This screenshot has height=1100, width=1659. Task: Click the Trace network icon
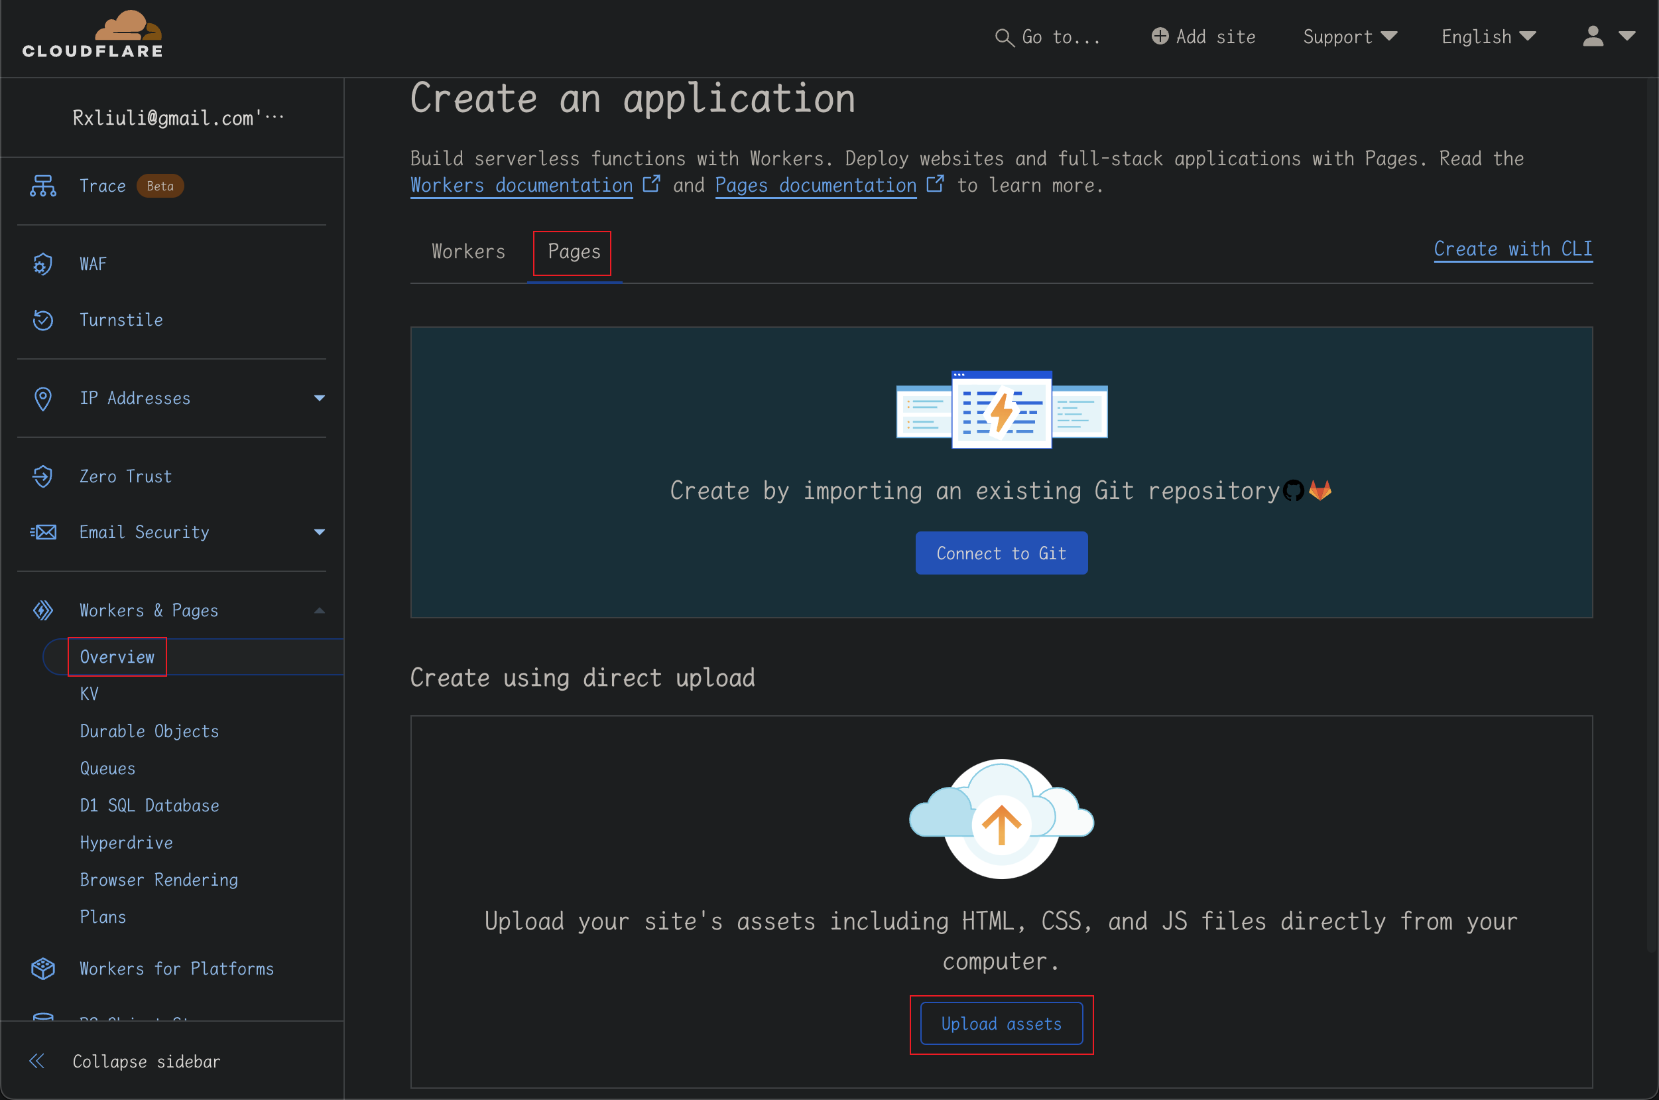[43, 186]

★ ★ ★ ★ ★ ★ ★

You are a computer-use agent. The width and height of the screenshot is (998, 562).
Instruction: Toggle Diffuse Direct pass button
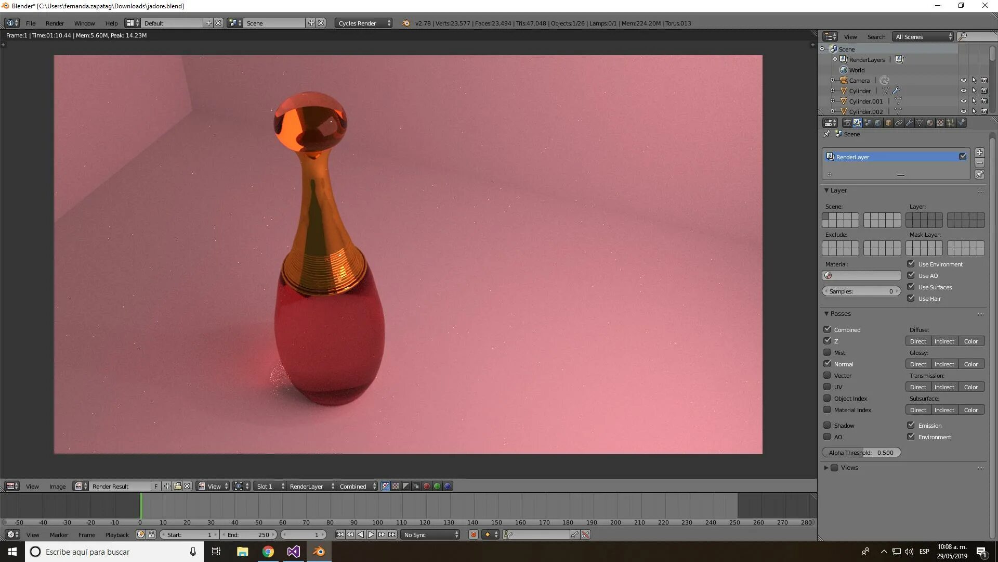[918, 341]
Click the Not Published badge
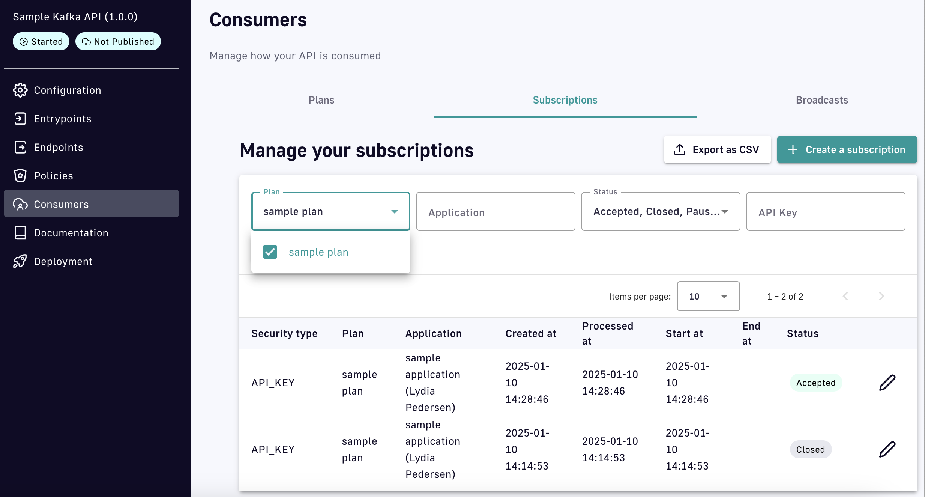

★ ★ ★ ★ ★ ★ ★

**Prompt:** Print, word for word, the lines above that run from the line containing "Instruction: Toggle Diffuse" to the line containing "Click the Not Published badge", both included. Keep the pictures out.

**Written solution:**
Instruction: Toggle Diffuse Direct pass button
[918, 341]
Click the Not Published badge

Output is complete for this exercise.